= Mumbai CR railway division =

Railway division of India

Mumbai CR railway division is one of the five railway divisions under the jurisdiction of Central Railway zone of the Indian Railways. This railway division was formed on 1853 and its headquarter is located at Mumbai CSMT in the state of Maharashtra of India.

Bhusawal railway division, Solapur railway division, Nagpur railway division, and Pune railway division are the other railway divisions under CR Zone headquartered at Mumbai CSMT.

One of the oldest and important railway project of Ahmednagar railway station was kalyan-Ahmednagar railway project which was in planning stage since British regime. It was referred to as 3rd ghat project. The survey of this project was carried out in 1973, 2000, 2006, 2014 etc. This project was in pink book in 2010. This project could not be started. The alignment length of thus project was 184 km and it could have been shortest route for marathwada, andhra and Telangana. The major challenge for this project is 18.96 km long tunnel in malshej ghat section.
Malshej Kriti samiti is following for kalyan ahmednagar railway project. Kalyan-murbad section which is first phase of this project is already under survey stage.

==List of railway stations and towns ==
The list includes the stations under the Mumbai CR division and their station category.

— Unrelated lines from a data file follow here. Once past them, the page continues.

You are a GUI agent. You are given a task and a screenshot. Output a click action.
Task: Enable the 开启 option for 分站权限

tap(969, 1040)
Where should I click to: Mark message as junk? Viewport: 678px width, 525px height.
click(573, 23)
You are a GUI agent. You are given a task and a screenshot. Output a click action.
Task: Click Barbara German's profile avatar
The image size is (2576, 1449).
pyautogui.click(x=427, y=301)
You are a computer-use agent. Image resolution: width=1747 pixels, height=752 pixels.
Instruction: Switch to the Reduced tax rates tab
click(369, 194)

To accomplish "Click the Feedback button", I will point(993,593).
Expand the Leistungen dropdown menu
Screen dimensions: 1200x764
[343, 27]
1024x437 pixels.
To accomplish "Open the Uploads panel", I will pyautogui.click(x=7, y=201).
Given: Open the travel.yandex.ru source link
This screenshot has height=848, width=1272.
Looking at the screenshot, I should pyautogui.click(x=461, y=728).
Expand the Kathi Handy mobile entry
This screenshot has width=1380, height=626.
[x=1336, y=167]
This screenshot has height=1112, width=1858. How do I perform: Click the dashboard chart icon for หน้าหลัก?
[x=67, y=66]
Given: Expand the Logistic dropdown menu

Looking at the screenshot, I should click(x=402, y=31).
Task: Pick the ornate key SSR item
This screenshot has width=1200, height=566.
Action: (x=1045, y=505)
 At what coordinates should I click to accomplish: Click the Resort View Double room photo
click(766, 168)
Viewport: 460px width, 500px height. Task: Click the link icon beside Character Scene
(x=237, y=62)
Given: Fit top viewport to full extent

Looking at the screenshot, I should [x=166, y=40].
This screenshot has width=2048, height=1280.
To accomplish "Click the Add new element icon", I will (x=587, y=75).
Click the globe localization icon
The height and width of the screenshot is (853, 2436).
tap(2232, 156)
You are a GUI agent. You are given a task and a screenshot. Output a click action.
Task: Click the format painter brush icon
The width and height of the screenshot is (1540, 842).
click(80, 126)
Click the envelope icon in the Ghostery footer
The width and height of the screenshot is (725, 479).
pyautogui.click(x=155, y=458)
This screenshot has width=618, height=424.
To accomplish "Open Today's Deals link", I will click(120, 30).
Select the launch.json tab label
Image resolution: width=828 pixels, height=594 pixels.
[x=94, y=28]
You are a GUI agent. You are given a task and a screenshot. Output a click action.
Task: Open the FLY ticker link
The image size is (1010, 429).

| Category of station | No. of stations | Names of stations |
|---|---|---|
| A-1 | 5 | Chhatrapati Shivaji Maharaj Terminus, Lokmanya Tilak Terminus, Dadar, Thane, Kalyan Junction |
| A | 2 | Lonavala, Panvel |
| B | 2 | Matheran, Igatpuri |
| C suburban station | 71 | - |
| D | 2 | - |
| E | 11 | - |
| F halt station | 9 | - |
| Total | 102 | - |

==Routes==
- CSMT-Kurla-Thane-Kalyan
- Kalyan-Karjat-Lonavala
- Kalyan-Kasara-Igatpuri
- CSMT-Kurla-Vashi-Panvel
- Thane-Turbhe-Vashi/Nerul
- Panvel-Karjat Railway Corridor
- Uran-Kharkopar-Nerul/CBD Belapur
- Vasai Road-Diva-Panvel-Roha
- Neral-Aman Lodge-Matheran

== One Rupee Clinics ==
To provide speedy medical assistance to rail accident victims, central railway in association with Magicdil, have established 24 by 7 one rupee clinics across 14 Mumbai railway stations.